┌──

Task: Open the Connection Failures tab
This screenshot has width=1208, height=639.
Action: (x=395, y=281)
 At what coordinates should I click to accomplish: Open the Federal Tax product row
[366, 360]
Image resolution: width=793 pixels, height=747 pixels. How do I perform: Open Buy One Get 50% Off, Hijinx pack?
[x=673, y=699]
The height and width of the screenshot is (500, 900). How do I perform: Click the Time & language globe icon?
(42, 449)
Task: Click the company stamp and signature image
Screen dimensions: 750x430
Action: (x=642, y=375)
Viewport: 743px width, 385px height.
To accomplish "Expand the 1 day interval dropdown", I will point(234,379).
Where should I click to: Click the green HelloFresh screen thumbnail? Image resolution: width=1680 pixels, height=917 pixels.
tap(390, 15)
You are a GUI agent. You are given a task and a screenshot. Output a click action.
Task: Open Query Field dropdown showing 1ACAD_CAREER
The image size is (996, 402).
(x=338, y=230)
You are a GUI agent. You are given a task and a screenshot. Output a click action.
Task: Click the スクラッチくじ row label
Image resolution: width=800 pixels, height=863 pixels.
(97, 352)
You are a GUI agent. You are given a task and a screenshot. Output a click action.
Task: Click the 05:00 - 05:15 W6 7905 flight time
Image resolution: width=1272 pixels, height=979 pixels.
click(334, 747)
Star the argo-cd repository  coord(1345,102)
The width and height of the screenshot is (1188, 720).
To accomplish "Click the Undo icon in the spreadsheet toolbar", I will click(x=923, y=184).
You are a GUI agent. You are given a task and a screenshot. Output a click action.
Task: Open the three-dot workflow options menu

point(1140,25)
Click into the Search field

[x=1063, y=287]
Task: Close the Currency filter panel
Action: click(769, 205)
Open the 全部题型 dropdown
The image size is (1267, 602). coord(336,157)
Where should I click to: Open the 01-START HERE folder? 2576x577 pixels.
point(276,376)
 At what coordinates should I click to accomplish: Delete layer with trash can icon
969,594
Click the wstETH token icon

└──

◆ WORK INSTRUCTIONS:
Pull every line containing "will" out of the data above.

◆ RESULT OF THE TASK:
To accomplish "Expand the 1 day interval dropdown", I will point(234,379).
To accomplish "Click the Undo icon in the spreadsheet toolbar", I will click(x=923, y=184).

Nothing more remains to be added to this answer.